131. Palindrome Partitioning
刷
July-14-2019
没秒了,不应该啊。。想复杂了,没必要带着当前string进入下一层,直接加到TEMPLIST里
abc =>
dfs([a], bc) -> dfs([ab], c) -> dfs([abc], c)
dfs([a,b], c) -> dfs([a, bc], "")
Time: O(2^n)
// T(n) = T(n-1) + T(n-2) + T(n-3) ... + T(1)
// T(n-1) = T(n-2) + T(n-3) ... + T(1)
// T(n) = 2T(n-1)
class Solution {
public List<List<String>> partition(String s) {
List<List<String>> res = new ArrayList<>();
if (s == null || s.length() == 0) return res;
dfs(res, s, new ArrayList<>());
return res;
}
// T(n) = T(n-1) + T(n-2) + T(n-3) ... + T(1)

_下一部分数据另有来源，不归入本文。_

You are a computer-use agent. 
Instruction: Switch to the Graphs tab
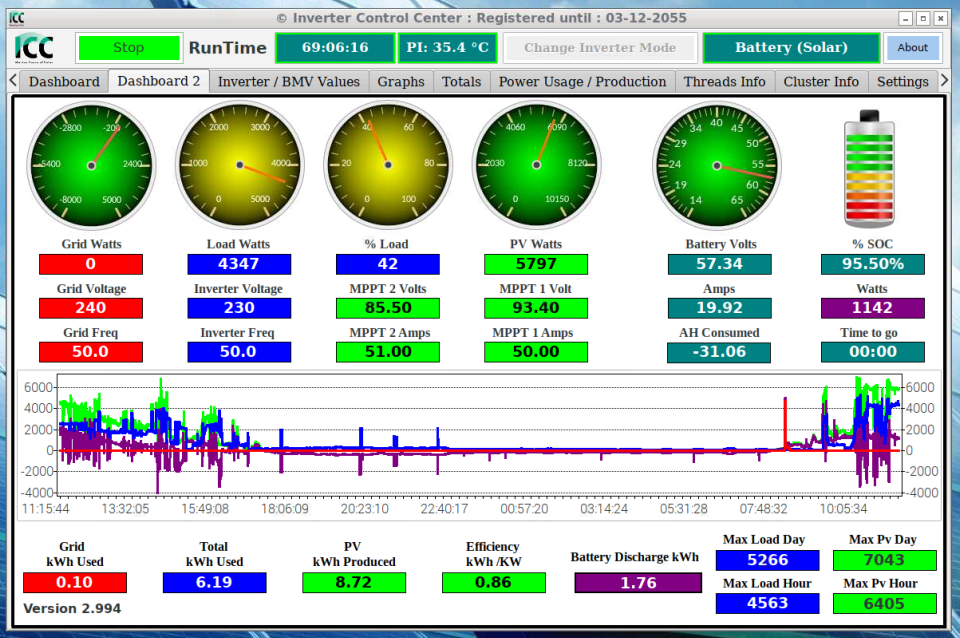401,81
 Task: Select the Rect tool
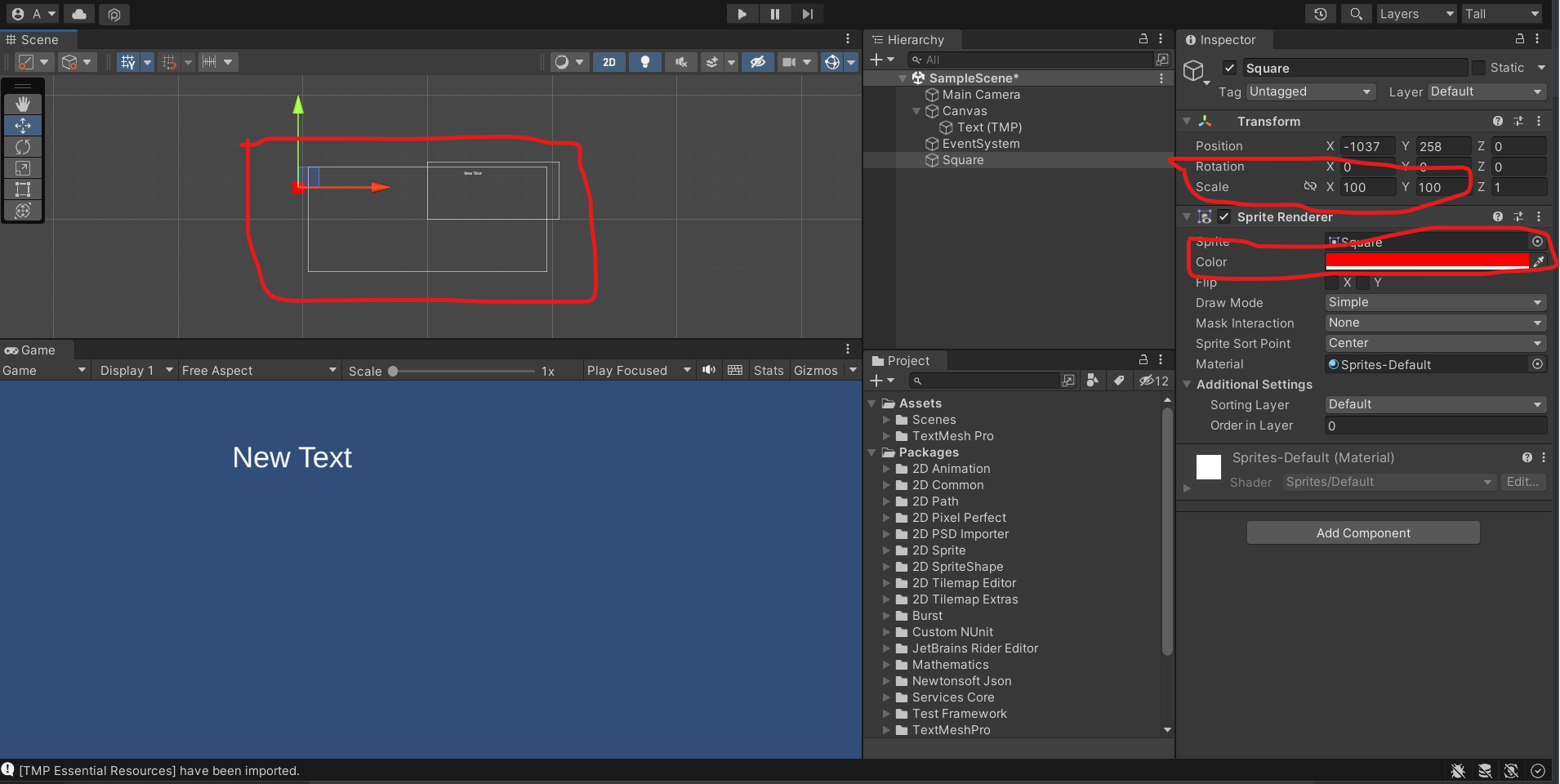click(x=23, y=189)
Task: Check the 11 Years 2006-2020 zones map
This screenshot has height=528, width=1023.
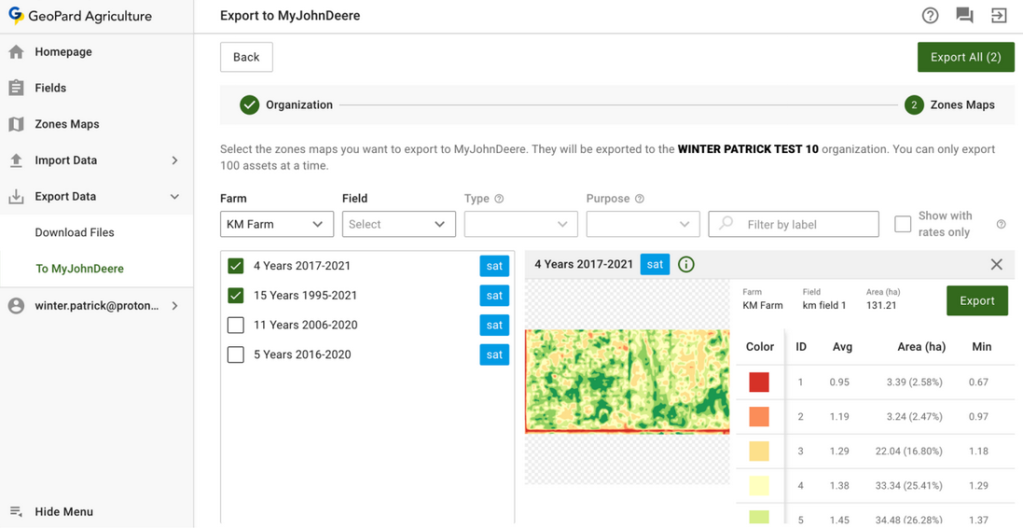Action: pyautogui.click(x=236, y=325)
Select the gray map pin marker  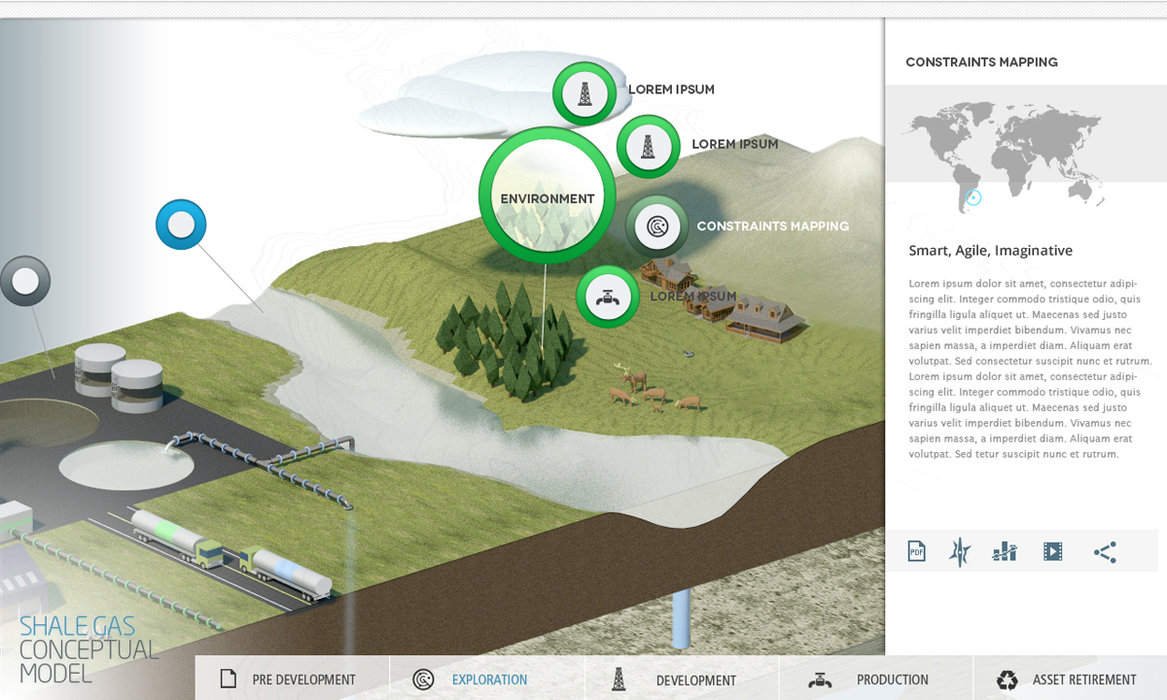pyautogui.click(x=25, y=281)
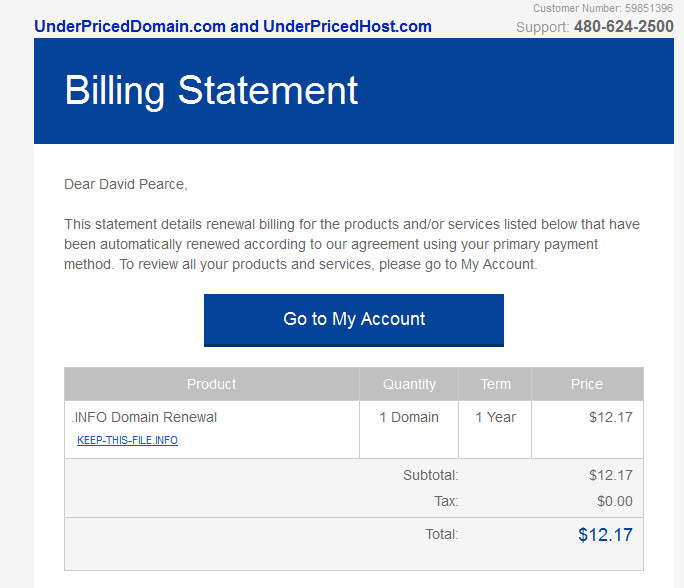Screen dimensions: 684x588
Task: Click the 1 Domain quantity cell
Action: [409, 417]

// T(n-1) = T(n-2) + T(n-3) ... + T(1)
// T(n) = 2T(n-1)
public void dfs(List<List<String>> res, String s, List<String> tempList) {
if (s.length() == 0) {
res.add(new ArrayList<>(tempList));
} else {
for (int i = 1; i <= s.length(); i ++) {
String leftStr = s.substring(0, i);
if (!isPalindrome(leftStr)) continue;
tempList.add(leftStr);
dfs(res, s.substring(i), tempList);
tempList.remove(tempList.size() - 1);
}
}
}
public boolean isPalindrome(String s) {
int l = 0, r = s.length() - 1;
while (l < r) {
if (s.charAt(l ++) != s.charAt(r --)) {
return false;
}
}
return true;
}
}
三刷。
DFS + BACKTRACK
T(n) = T(n - 1) + T(n-2) + ..+ T(n-1)
T(n) = 2T(n-1) = 4T(n-2) = 2^n T(1)
isValid: O(n)
Time: O(n*2^n)
space: O(2^n) 跟一个STRING能有多少种分法一样。。
public class Solution {
public List<List<String>> partition(String s) {
List<List<String>> res = new ArrayList<List<String>>();
if (s.length() == 0) return res;
dfs(res, s, new ArrayList<>());
return res;
}
public void dfs(List<List<String>> res, String s, List<String> tempList) {
if (s.length() == 0) {
res.add(tempList);
return;
} else {
for (int i = 1; i <= s.length(); i++) {
String str1 = new String(s.substring(0,i));
if (!isValid(str1)) continue;
String str2 = new String(s.substring(i));
tempList.add(str1);
dfs(res, str2, new ArrayList<>(tempList));
tempList.remove(tempList.size() - 1);
}
return;
}
}
public boolean isValid(String s) {
if (s.length() <= 1) return true;
int l = 0;
int r = s.length() - 1;
while (l < r) {
if (s.charAt(l++) != s.charAt(r--)) return false;
}
return true;
}
}
以前做出来自鸣得意,现在回头看,难点从来都不是题本身,而是时间和空间的复杂度…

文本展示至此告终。